* **Work to complete**:
Copy the items word for word, everything from the line containing "Select the 直线 (Line) drawing tool" down to the line containing "pyautogui.click(x=701, y=188)".

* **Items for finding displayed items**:
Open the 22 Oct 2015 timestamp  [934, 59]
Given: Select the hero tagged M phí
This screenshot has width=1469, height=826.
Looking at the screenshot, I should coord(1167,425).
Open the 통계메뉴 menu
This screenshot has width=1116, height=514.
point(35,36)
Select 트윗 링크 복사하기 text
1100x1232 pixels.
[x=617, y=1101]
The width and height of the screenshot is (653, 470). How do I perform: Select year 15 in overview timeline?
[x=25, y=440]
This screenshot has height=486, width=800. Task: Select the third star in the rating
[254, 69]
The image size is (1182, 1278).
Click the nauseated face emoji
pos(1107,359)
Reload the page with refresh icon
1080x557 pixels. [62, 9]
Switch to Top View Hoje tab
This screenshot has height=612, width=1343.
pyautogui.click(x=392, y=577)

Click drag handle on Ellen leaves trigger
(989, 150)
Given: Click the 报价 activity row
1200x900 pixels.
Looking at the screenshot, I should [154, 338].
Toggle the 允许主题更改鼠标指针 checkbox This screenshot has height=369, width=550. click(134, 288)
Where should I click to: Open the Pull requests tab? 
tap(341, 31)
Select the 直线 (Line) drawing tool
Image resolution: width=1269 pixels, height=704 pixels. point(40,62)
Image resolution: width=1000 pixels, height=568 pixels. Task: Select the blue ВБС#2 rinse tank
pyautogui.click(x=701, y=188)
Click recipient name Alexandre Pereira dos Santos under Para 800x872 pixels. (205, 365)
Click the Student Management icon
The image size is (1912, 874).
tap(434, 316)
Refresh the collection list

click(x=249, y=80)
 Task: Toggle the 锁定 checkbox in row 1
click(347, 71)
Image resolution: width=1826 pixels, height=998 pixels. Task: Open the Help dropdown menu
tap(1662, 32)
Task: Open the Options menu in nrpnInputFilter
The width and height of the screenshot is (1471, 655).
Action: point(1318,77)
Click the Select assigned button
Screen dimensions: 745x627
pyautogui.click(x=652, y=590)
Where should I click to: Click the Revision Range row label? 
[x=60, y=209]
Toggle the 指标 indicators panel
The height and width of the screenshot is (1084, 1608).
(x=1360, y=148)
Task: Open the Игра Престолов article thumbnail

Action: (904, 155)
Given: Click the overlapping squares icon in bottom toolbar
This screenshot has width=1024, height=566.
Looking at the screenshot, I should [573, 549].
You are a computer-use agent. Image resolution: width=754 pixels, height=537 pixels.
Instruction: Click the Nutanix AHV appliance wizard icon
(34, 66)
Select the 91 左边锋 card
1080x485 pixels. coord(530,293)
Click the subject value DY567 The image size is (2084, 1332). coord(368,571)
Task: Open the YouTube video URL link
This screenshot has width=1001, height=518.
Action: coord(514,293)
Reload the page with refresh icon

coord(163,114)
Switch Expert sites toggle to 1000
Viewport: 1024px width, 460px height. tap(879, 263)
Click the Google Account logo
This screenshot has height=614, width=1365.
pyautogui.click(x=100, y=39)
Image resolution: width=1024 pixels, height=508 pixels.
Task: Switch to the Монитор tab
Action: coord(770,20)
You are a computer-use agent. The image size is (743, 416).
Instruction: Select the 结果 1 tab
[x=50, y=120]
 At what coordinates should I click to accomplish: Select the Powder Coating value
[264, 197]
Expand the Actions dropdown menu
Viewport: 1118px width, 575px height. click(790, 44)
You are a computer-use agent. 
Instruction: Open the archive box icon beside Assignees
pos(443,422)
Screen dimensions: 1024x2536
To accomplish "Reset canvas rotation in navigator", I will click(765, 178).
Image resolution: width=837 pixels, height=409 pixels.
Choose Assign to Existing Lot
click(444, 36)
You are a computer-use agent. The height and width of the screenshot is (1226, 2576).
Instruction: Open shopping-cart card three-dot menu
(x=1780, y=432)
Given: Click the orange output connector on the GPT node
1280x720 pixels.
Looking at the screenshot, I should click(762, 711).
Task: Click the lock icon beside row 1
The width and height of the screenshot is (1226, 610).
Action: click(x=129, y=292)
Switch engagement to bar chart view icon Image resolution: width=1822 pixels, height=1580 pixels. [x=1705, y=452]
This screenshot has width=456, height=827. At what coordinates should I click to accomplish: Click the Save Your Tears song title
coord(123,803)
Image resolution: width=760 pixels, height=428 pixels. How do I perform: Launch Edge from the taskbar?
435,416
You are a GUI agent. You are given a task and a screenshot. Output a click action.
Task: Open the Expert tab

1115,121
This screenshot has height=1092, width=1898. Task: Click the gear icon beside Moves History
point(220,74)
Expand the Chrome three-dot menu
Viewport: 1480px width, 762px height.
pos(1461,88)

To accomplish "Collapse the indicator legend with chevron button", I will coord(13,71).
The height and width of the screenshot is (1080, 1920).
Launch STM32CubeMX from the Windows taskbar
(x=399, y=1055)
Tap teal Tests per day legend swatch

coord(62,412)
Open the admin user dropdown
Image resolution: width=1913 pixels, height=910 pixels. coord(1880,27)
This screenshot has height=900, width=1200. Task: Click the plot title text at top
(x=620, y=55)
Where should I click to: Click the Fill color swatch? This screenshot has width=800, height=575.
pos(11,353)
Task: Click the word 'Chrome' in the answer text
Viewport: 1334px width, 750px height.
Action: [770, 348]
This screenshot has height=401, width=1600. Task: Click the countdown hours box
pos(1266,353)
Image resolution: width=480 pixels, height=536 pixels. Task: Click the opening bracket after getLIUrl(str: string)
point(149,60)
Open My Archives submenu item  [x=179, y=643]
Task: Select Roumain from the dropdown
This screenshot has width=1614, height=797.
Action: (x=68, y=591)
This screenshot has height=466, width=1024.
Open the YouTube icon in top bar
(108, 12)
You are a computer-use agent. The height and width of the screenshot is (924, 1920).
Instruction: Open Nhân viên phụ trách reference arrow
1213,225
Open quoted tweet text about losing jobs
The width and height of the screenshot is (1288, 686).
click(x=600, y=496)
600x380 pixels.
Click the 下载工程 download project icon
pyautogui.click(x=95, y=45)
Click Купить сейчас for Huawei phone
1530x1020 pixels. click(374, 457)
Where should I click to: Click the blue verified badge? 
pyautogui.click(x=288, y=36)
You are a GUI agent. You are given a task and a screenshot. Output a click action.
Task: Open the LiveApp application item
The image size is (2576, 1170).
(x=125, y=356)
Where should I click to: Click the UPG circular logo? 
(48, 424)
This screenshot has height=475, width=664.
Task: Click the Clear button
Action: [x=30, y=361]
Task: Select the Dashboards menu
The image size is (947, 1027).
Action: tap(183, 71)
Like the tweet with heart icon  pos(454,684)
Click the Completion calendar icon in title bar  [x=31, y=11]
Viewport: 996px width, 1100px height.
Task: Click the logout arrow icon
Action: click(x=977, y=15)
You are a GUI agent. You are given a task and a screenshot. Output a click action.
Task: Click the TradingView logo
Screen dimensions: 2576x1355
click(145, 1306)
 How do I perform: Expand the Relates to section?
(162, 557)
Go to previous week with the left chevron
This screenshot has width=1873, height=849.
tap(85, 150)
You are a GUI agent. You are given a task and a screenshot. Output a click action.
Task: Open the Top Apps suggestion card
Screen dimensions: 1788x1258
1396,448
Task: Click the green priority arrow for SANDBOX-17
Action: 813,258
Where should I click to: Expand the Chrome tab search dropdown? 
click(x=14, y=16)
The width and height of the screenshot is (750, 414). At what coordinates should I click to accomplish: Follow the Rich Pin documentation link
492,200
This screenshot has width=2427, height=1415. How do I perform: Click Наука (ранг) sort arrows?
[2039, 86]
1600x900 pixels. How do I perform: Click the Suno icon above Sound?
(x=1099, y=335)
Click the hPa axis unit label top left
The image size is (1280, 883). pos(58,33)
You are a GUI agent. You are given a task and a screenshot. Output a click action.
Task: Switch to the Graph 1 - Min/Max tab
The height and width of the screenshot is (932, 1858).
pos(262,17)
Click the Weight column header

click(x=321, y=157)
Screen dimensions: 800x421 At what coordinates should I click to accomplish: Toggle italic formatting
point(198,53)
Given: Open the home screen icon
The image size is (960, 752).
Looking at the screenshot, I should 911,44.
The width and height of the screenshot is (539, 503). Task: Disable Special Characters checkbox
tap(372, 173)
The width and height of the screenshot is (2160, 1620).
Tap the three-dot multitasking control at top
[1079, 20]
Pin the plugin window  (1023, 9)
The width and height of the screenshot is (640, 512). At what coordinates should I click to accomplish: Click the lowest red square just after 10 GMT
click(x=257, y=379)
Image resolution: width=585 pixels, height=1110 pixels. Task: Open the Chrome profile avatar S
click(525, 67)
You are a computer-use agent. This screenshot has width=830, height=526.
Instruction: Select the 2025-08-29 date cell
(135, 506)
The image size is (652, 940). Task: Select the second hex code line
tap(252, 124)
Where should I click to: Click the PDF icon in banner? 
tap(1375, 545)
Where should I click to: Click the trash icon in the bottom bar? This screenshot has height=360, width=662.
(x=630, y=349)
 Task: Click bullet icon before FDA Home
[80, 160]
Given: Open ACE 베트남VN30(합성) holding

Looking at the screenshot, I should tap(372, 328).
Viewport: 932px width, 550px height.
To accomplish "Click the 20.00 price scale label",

* **Expected answer**:
Select the 直线 (Line) drawing tool
Image resolution: width=1269 pixels, height=704 pixels. point(40,62)
Image resolution: width=1000 pixels, height=568 pixels. Task: Select the blue ВБС#2 rinse tank
pyautogui.click(x=701, y=188)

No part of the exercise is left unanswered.